-- AIM OF THE TASK --
Answer with one number: the count of lines in this material that hold the word "computer".

-- RECORDS SUPPLIED --
--- START ---
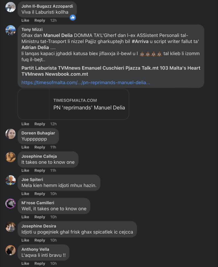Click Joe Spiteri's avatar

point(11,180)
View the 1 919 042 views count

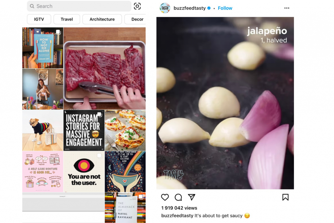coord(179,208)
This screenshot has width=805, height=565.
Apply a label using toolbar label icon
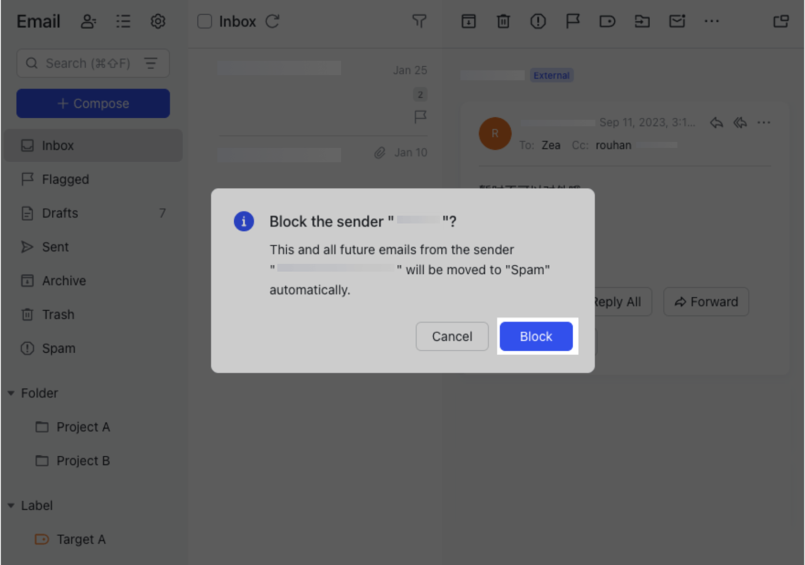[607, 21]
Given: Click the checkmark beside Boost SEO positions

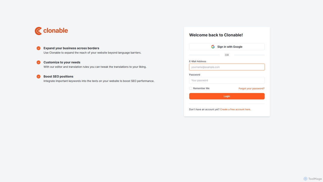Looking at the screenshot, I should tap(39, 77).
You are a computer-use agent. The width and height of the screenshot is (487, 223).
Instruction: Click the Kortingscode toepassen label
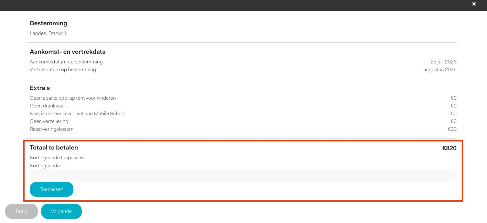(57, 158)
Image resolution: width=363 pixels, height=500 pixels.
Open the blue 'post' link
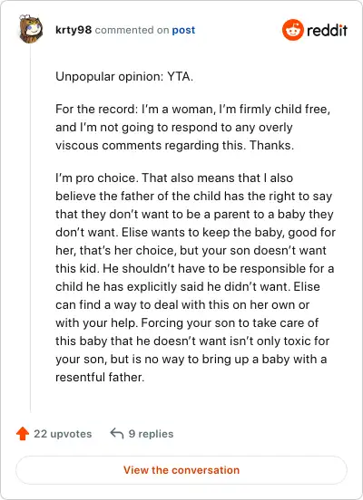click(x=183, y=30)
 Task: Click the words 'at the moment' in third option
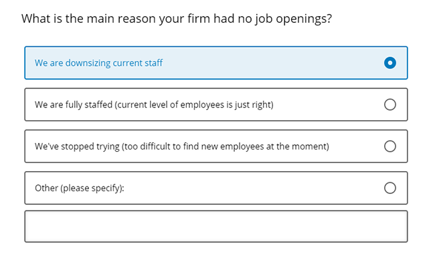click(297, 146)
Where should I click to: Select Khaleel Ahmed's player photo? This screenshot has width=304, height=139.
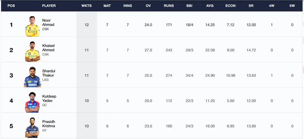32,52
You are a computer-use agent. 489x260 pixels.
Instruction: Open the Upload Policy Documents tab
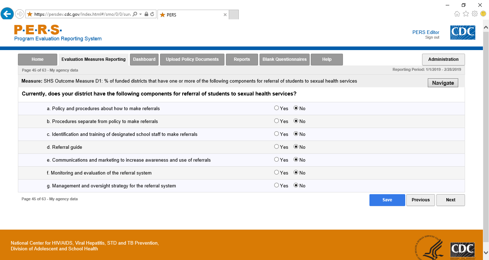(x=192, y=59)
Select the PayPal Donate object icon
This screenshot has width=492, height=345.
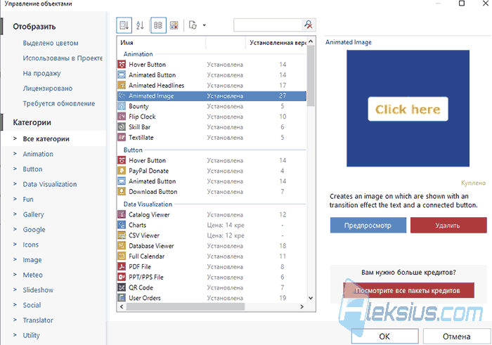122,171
--- END ---
-- ANSWER BOX --
2